The 2+2 summit between the US and Japan was an occasion for both Tokyo and Washington to firmly denounce China’s unilateral actions and the challenge it is posting to the status quo in the region, by "naming and shaming" together the country, thereby sending a strong signal to Beijing. The Allies must prepare for any eventualities. It is now very clear that the new Biden administration is sending a message of support to its Asian allies. But there are issues. South Korea is more reluctant to blame China. The lack of support from Seoul on the question of the denuclearization of North Korea is a matter of concern in Japan, as the Moon Jae-in government puts emphasis on the North-South Korean reconciliation instead. A similar potential obstacle or difficulty for a wider alliance on China policy can be noticed with India’s case. Although the latest Quad summit went quite well, the topics mainly focused on Covid-19 and climate change, rather than on China’s aggressive behaviour, and India does not seem to be fully on board on Quad joint China policy.
How do you see the likelihood of China choosing rationally to provoke a security crisis in the region?
As China will be celebrating three centenaries - the 100th anniversary of the founding of the Chinese Communist Party this year, that of the People’s Liberation Army (PLA) in 2027 and of the People’s Republic of China (PRC) in 2049 - Xi Jinping needs to take a tough stand on foreign policy and vis-à-vis Taiwan. Xi seeks a third term as General Secretary of Party and strengthening his position on Taiwan can certainly help him gain support within the Party.
Since 2013, China has become increasingly aggressive in East Asia, especially in the Taiwan Strait. The pressure on Taiwan is likely to grow and Tokyo and Washington are both wary of the risk of an open armed conflict with Taiwan in the five coming years. This scenario is a major security challenge for Japan. The Taiwan Strait is East Asia’s main hotspot and the other main theaters of conflict - the East and South China seas - are both constitutive of China’s strategy towards the reunification with Taiwan. The PRC’s operations in these two zones are directly linked to this strategic goal. However, a full-scale war on Taiwan is for the time being a too costly option from a military, economic and diplomatic standpoint. The PLA’s activities in Taiwan’s defense perimeter is basically a pressure campaign.
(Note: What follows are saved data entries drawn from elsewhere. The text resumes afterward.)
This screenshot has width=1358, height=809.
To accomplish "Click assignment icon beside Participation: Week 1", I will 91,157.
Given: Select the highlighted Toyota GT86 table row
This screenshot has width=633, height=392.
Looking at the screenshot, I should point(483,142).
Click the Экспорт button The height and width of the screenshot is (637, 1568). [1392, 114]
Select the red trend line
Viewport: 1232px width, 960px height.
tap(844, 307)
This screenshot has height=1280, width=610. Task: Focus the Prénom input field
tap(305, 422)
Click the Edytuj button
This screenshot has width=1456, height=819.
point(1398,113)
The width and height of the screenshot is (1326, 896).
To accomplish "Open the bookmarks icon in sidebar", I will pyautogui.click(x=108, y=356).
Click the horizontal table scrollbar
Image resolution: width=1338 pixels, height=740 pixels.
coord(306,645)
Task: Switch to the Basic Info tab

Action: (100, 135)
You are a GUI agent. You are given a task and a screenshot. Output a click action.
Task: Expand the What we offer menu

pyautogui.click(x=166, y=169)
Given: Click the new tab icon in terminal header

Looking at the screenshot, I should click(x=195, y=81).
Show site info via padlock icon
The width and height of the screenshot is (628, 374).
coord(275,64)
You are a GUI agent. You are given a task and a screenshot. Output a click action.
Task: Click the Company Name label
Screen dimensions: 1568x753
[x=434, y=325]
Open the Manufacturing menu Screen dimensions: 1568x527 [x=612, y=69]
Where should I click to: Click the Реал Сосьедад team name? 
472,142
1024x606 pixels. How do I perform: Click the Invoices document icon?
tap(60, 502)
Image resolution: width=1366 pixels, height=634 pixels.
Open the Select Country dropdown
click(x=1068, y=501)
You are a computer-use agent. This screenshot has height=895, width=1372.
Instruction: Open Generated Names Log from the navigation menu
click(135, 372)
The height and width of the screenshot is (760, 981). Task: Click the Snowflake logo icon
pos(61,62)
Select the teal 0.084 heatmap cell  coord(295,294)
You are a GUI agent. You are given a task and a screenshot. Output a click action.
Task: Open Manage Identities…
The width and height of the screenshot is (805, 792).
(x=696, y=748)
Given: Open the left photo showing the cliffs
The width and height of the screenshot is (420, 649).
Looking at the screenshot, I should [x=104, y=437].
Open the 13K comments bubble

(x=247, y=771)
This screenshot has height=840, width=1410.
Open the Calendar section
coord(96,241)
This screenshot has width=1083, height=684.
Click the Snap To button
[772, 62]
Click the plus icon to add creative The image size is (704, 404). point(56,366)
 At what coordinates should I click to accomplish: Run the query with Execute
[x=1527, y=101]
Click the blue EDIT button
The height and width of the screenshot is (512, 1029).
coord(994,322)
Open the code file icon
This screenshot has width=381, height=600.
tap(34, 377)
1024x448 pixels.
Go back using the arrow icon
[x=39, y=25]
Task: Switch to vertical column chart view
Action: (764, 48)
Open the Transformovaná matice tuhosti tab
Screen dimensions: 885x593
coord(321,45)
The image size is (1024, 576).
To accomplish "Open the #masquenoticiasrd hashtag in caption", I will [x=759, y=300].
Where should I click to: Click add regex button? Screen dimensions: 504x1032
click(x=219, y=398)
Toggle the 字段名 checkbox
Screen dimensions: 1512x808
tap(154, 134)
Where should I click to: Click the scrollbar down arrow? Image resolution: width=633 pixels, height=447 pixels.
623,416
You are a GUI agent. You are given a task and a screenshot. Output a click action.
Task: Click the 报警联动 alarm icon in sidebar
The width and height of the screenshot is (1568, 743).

Another scenario which needs to be considered is an invasion of the Dongsha Islands, which are uninhabited islands controlled by Taiwan in the South China Sea, with no military presence and only coastguards. In comparison with an invasion of the main island of Taiwan, the Dongsha Islands are an easy target from Beijing’s perspective. This easy catch could show Xi’s determination to invade Taiwan in the foreseeable future and the absence of civilians would dissuade the US from intervening militarily. Experts in Japan and Taiwan are really worried about this scenario and ask what the American response to such a move from China would be.